Haruki Murakami's Sleep, in a world-premiere staging by New York's Ripe Time theater company, arrived at the Annenberg Center this weekend prior to its run at the Brooklyn Academy of Music's Next Wave festival — and just in time for Halloween.
Murakami's position in the literary world is such that you'd hardly compare his work to, say, Rosemary's Baby. Yet this highly theatrical adaptation of his 1994 short story — still a work in progress — ultimately inspired just as much terror at Saturday's matinee as any less-exalted horror show. And that's partly because, contrary to Rosemary's saga, there is no spawn of Satan that turns the plot into something we can readily understand.
You stumbled out of the Annenberg Center with no more concrete knowledge than when you walked in, like experiencing a dream that's disturbing for reasons you may never understand. Ignorance equals fear with Murakami, whose writing is so insinuating that you don't realize how disturbing it is until it's deep inside of you.
The play's main character, known only as Woman, is at the mercy of unseen forces that are never explained and that have no point of reference with any mythology I know of. She has a spell cast upon her by a night specter, one that in this staging is violent, but with seemingly benign after-effects: She has no urge to sleep, and as we meet her on day 17, she acquires an awareness that's strangely superior to the repetitive, mundane world around her.
Toward the end, when barely seen forces become malevolent and attack her in an automobile that stubbornly refuses to start, we still don't know if she's been dreaming, dying, or trapped in some alternate consciousness that we don't know about. But if it can happen to her, it can happen to you — which is where terror sets in.
The production, directed by Rachel Dickstein, is extremely sophisticated — which is part of the allure, with a feast of mood-setting sound from exotic instruments and all manner of lighting effects that make Murakami's strange inner world palpable. The main physical set is a cube that is Woman's circumscribed world — but one that is too big for the Annenberg Center's smallish Harold Prince Theatre, creating impaired sight lines.
The show's arc was haphazard. The previously quiet, contained life of Woman was established only briefly before stylized movement set in — sometimes seeming strange and artsy in early scenes. In other words, the show was over-directed, and with an uncertain compass. Domestic episodes were clumsily executed.
As the production went on, though, it was cleaner and more sure of itself, even if odd cameo appearances from Anna Karenina (yes, Tolstoy's character) outstayed their welcome.

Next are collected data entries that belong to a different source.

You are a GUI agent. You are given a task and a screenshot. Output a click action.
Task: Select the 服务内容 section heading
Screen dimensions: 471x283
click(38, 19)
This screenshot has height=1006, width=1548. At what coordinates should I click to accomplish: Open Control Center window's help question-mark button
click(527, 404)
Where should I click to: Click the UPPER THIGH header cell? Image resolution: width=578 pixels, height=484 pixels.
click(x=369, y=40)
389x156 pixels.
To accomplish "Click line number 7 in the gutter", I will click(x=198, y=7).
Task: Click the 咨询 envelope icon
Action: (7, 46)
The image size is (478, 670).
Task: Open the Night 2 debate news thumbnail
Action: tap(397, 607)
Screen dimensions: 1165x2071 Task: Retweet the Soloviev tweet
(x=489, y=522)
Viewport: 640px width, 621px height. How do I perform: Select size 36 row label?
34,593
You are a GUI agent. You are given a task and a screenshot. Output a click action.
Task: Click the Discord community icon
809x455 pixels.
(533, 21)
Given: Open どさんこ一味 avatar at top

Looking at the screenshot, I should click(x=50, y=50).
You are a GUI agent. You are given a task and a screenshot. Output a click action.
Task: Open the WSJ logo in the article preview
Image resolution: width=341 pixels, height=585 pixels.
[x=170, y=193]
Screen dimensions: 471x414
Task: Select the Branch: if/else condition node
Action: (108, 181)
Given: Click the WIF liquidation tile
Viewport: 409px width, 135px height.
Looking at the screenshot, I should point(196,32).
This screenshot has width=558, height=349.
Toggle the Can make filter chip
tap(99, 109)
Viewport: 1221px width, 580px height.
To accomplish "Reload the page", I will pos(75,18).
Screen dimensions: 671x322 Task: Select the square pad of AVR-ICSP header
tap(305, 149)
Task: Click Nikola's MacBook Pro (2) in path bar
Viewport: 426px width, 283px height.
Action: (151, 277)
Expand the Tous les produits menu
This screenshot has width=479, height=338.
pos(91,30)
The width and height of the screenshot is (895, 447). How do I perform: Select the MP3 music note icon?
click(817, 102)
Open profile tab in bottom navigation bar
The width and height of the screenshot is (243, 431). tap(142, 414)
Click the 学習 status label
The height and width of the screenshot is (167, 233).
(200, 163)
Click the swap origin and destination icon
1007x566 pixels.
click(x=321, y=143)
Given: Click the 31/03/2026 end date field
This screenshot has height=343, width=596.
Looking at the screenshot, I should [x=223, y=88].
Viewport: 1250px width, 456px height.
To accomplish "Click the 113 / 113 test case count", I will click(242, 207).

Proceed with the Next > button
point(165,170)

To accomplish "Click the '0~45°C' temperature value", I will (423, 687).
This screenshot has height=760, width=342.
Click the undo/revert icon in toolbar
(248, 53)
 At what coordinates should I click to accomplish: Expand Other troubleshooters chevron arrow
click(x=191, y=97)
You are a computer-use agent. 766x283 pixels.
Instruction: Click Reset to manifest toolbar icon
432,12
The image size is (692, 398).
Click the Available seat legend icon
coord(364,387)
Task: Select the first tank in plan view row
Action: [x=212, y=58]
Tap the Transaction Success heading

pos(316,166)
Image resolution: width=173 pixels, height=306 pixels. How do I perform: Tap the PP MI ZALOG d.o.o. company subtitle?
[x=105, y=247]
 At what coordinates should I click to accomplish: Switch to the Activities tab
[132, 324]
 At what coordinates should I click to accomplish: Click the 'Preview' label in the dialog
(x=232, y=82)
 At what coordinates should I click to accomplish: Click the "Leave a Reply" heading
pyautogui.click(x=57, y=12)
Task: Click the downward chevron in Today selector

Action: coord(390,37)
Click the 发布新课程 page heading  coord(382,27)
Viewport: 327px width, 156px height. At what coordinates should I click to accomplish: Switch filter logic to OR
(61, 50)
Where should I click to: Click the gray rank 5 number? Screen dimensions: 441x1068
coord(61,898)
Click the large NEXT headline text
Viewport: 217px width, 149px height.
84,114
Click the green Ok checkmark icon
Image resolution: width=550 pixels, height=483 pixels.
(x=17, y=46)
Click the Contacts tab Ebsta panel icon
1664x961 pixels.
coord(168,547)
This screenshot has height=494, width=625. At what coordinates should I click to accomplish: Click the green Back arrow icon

One thing that anchored this adaptation at all points was the conviction of the acting. As Woman, Jiehae Park was commanding, confiding, and quietly magnetic in a performance that turned on a dime from incredulity to irony. Substantial support came from Saori Tsukada as her Shadow, who looked like Woman but spoke in a cooler, deeper voice with a more reserved demeanor. Brad Culver was probably too innately charismatic to be the dentist husband whom she's so bored with. But without him, Sleep might seem like a one-person show.